PHP Bugs Me, or Where Type Coercion Causes Bugs

I really like PHP as a technology, both for its extensibility and its deployment style. I think it is the quickest and most straightforward platform to create web applications with, and frameworks like CodeIgniter make it even better.

I’ve long been on the fence regarding PHP’s type coercion and comparison issues, but a recent bug in Mantis Bug Tracker has made me /facepalm for the first time in my long history of working with PHP:

When I click on “Edit” next to 1.2, mantis shows me the 1.20 properties. When I click 1.1 it shows me 1.10!

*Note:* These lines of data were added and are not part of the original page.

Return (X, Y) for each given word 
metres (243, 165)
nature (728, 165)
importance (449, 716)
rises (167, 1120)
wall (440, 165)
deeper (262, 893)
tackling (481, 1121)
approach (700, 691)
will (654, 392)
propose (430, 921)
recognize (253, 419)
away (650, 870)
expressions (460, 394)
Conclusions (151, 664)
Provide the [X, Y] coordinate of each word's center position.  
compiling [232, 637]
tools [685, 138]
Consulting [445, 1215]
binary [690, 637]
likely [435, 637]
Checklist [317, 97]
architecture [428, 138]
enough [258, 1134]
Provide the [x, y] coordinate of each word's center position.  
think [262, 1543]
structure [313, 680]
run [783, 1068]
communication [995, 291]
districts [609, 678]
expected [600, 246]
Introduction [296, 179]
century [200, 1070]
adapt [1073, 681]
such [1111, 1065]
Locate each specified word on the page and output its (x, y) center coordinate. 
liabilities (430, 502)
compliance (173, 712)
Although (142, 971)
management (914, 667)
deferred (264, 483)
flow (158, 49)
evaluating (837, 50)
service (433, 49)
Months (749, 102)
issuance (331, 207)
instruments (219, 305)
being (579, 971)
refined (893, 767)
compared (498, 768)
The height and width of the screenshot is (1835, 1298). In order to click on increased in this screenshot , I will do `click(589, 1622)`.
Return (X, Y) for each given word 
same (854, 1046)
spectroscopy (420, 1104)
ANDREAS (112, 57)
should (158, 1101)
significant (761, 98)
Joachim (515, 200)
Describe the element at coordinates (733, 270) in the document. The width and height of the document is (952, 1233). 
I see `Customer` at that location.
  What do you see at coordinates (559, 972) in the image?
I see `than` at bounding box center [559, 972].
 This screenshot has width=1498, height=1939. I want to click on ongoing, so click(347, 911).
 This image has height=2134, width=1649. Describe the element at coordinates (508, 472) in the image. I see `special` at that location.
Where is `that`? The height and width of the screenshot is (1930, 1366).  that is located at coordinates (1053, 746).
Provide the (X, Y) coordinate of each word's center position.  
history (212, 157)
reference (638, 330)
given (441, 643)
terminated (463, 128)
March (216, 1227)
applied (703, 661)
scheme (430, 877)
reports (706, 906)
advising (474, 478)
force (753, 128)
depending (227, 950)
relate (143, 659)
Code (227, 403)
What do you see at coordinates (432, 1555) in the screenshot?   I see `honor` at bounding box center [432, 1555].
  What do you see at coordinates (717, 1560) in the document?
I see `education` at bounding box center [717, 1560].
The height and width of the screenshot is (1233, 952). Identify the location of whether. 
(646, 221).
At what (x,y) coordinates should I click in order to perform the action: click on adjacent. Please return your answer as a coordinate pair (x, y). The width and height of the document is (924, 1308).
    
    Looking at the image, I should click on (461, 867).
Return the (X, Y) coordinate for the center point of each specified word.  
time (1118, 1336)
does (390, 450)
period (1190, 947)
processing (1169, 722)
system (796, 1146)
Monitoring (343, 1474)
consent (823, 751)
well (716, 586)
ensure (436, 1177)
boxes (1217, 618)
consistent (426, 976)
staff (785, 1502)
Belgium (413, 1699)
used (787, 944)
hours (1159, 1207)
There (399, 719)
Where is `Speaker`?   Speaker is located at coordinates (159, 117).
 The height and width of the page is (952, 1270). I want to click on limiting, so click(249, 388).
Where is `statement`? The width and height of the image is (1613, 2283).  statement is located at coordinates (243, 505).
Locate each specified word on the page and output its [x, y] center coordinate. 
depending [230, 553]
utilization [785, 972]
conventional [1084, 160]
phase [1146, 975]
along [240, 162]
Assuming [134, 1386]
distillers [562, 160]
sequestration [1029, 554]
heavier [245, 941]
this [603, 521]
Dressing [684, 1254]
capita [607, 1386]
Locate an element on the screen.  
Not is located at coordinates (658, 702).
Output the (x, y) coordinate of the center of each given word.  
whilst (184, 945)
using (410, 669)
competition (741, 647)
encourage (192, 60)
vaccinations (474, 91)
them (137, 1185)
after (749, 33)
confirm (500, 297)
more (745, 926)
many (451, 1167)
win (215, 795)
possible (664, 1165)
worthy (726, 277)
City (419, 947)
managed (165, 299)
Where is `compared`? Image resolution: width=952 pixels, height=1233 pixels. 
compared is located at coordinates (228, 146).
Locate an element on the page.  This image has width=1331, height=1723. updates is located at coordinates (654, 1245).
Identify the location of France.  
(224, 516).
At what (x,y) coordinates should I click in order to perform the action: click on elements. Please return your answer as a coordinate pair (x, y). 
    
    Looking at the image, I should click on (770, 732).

The offending snippet of code:

foreach( $g_cache_versions as $t_version ) {
   if ( ( $t_version['version'] == $p_version )
      && ( $t_version['project_id'] == $c_project_id ) ) {
      return $t_version['id'];

At first glance, it seems perfectly normal… and then you read the commit log, emphasis mine:

This is due to an incorrect version name comparison in version_get_id whereby the following check between strings was occurring:

if( "1.1" == "1.10" ) { ... }

PHP evaluates this expression to true because 1.1 and 1.10 are treated as floats. We however need to preserve the string type during this comparison, thus we need to use the === comparison operator instead.